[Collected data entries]

Start of Block

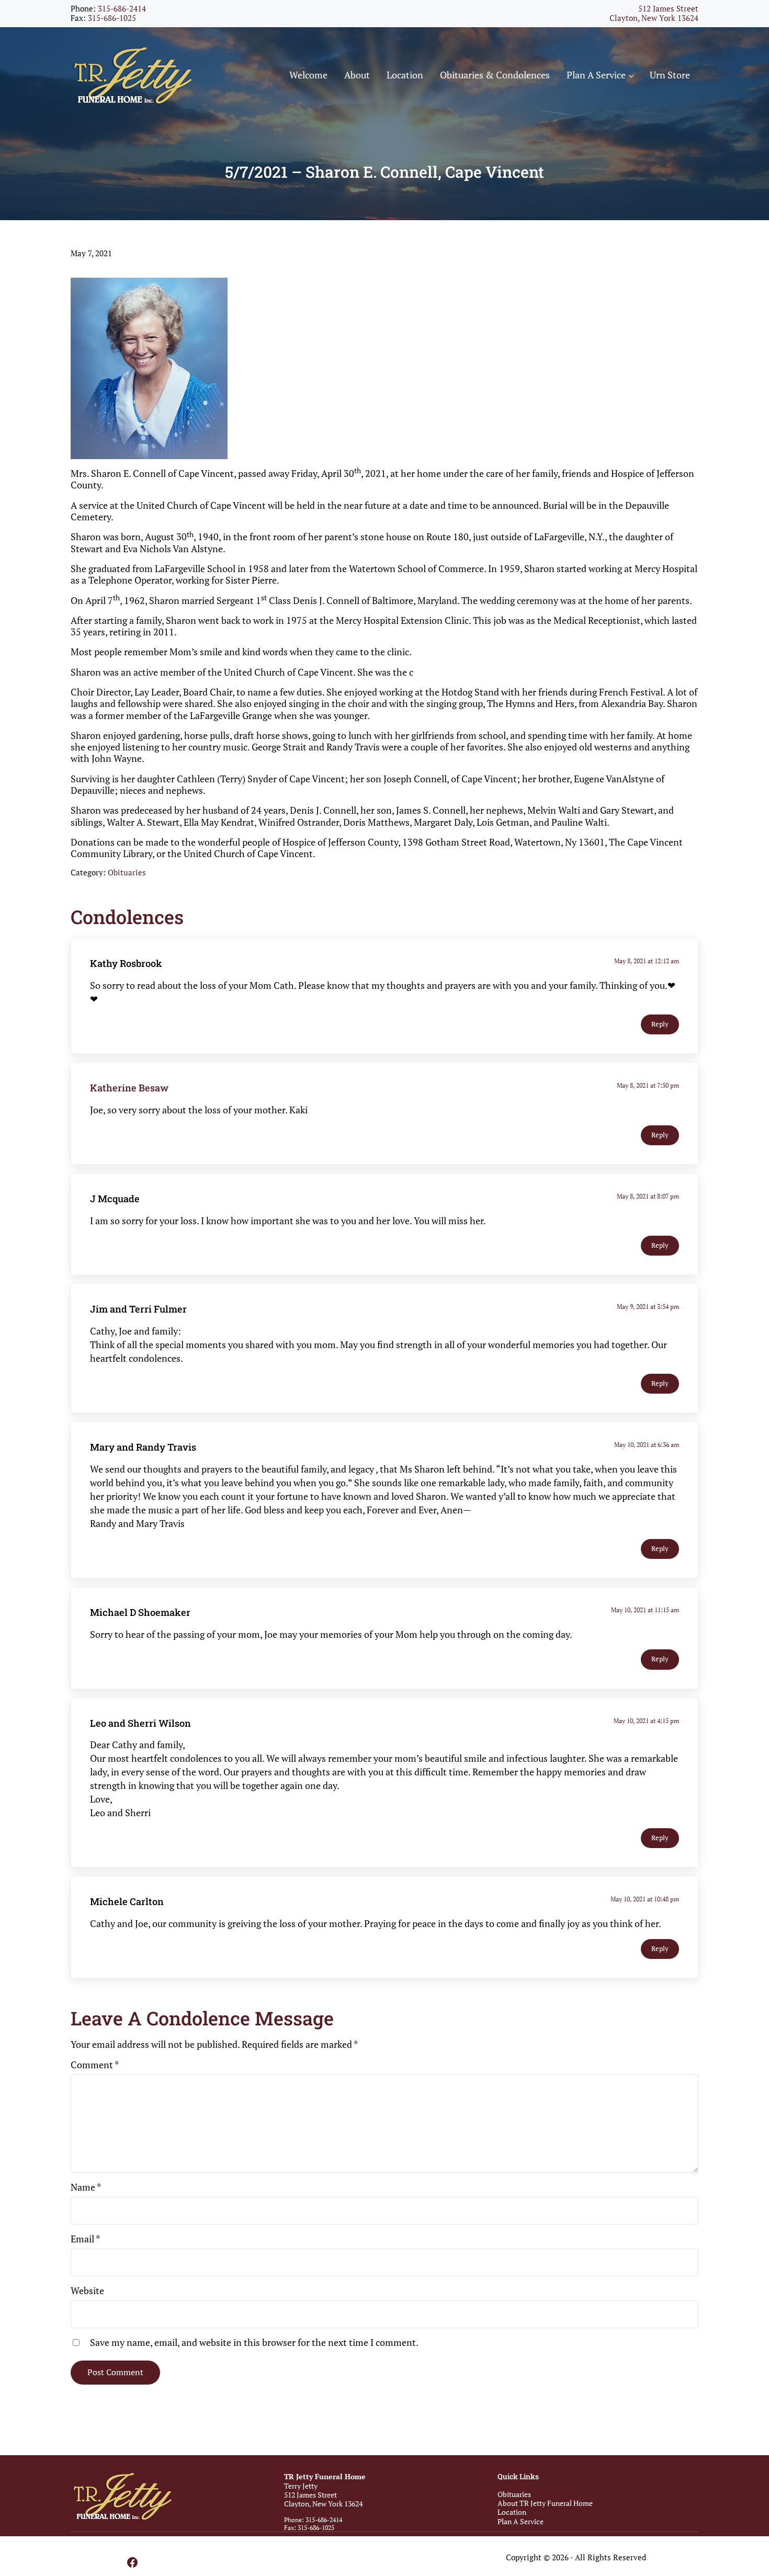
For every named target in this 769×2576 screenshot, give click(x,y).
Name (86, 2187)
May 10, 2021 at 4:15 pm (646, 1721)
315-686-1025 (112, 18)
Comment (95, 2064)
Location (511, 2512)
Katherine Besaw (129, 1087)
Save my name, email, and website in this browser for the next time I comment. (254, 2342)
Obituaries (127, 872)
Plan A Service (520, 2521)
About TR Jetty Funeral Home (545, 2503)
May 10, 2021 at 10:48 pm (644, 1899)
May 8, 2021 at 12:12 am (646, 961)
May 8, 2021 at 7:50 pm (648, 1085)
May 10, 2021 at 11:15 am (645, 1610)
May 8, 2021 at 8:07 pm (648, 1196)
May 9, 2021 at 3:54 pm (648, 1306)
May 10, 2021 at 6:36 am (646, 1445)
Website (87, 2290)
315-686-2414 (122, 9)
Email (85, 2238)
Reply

End of Block

Set down all the lines above exactly as they appear, with no pictures.

» **WRITTEN REPLY**
For every named target in this 769×2576 screenshot, give click(x,y).
Name (86, 2187)
May 10, 2021 at 4:15 pm (646, 1721)
315-686-1025 (112, 18)
Comment (95, 2064)
Location (511, 2512)
Katherine Besaw (129, 1087)
Save my name, email, and website in this browser for the next time I comment. (254, 2342)
Obituaries (127, 872)
Plan A Service (520, 2521)
About TR Jetty Funeral Home (545, 2503)
May 10, 2021 at 10:48 pm (644, 1899)
May 8, 2021 at 12:12 am (646, 961)
May 8, 2021 at 7:50 pm (648, 1085)
May 10, 2021 at 11:15 am (645, 1610)
May 8, 2021 at 8:07 pm (648, 1196)
May 9, 2021 at 3:54 pm (648, 1306)
May 10, 2021 at 6:36 am (646, 1445)
Website (87, 2290)
315-686-2414 (122, 9)
Email (85, 2238)
Reply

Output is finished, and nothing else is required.